AMMAN — The government’s recent decision to suspend work of kindergartens for two weeks evoked discontent among parents, teachers and child experts over the financial, parental and psychological burdens of the move.
After assuring parents that the educational process will continue normally this semester, Minister of Education Tayseer Nuaimi recently announced that in light of a surge in number of local cases, the ministry has decided to suspend work of kindergartens, while children in grades from one to three were given the option to choose in-class or remote education.
“As a working mother, how am I supposed to deal with two of my children going to school while my four-year-old is forced to stay at home? This is a great inconvenience, as now I am unable to find help on such short notice,” said Amani Ramez, a bank employee.

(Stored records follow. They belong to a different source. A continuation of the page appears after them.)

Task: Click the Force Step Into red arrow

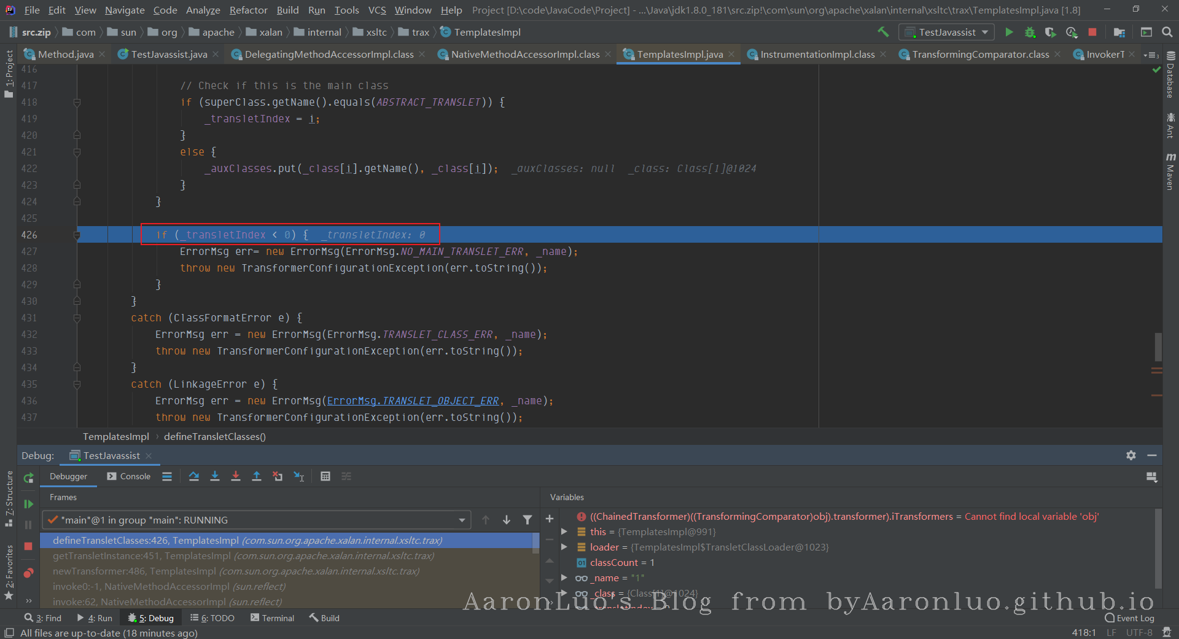Action: pos(236,476)
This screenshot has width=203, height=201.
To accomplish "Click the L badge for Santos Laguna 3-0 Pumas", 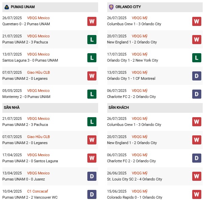I will 92,58.
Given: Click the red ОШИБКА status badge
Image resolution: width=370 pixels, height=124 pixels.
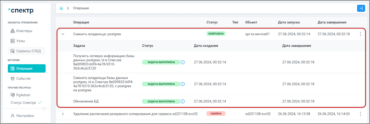Looking at the screenshot, I should click(216, 114).
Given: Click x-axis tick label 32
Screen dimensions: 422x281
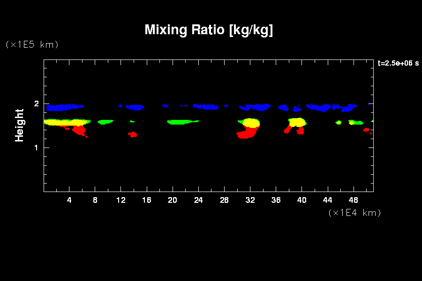Looking at the screenshot, I should click(250, 200).
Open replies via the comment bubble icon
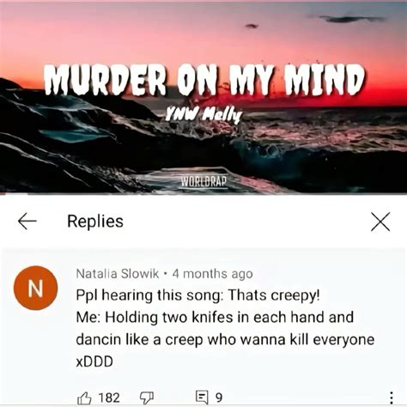 (x=202, y=398)
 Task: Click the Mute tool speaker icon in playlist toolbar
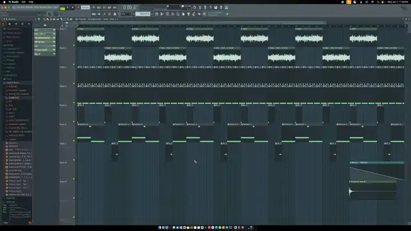(54, 19)
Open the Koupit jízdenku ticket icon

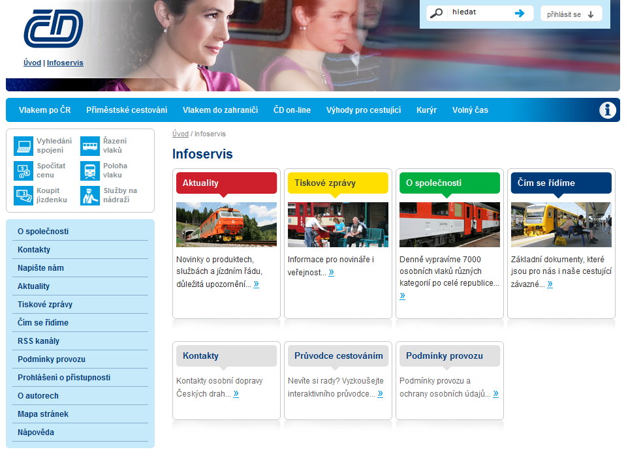(23, 196)
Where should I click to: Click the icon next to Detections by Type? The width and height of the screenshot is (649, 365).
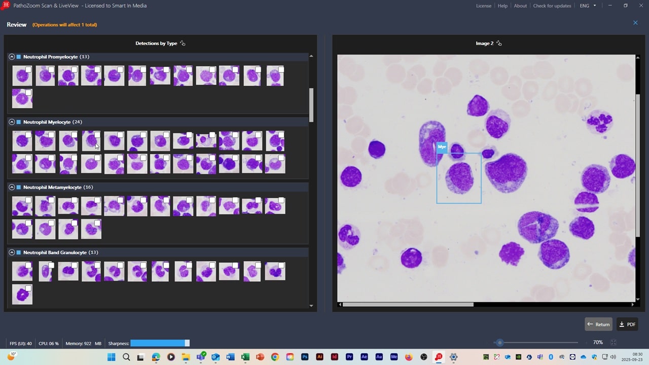183,44
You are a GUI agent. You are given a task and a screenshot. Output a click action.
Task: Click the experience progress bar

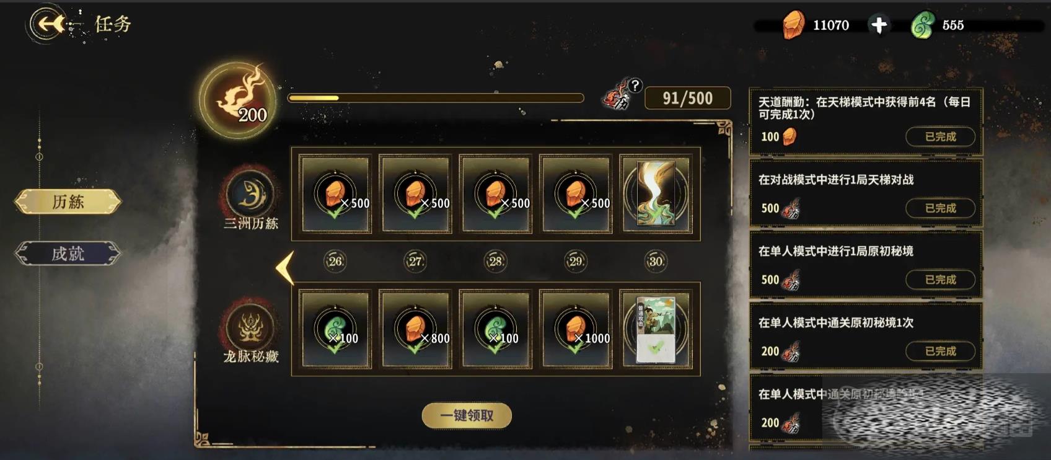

Yasmine Daajah, a project manager at a marketing agency, said that it “does not make sense” for nurseries and schools to be allowed to operate while suspending kindergartens.
“What is the logic behind this My five-year old is extremely confused and upset about not going to school while her brother and sisters do,” she added.
The Ministry of Education's decision to suspend kindergartens only has raised many questions among experts concerning its scientific basis.
“Children are not adults, they do not understand these on-and-off decisions to suspend or continue their education. The negative effects that will ensue from having the children go back to school for a week only to send them back home will become apparent in the next two weeks,” said child development expert Nadine Marei.
"It was noticeable during the ban that younger children had a difficult time understanding why they could not leave the house, so for them to be let out only for the state of panic and confusion to be renewed is inexcusable,” she added.
Marei noted that children have become less active and more attached to electronic devices, a change she said is sure to affect their physical health as well as their social and communication skills.
Soraya Sbaihi, a kindergarten teacher, said that the skills that the child acquires in kindergarten require direct interaction with the teacher and distance learning “proved to have failed in substituting for this”.
From her own experience, Sbaihi noted that distance learning did not fit the “nature of learning needed at this stage, especially that most children attended the online classes alone since their parents were busy.”
“The children would either leave the class to go play, not pay attention, or seem very confused as to what was happening. It was truly heartbreaking to see that this important preparation stage in their life was handled in this way,” Sbaihi said.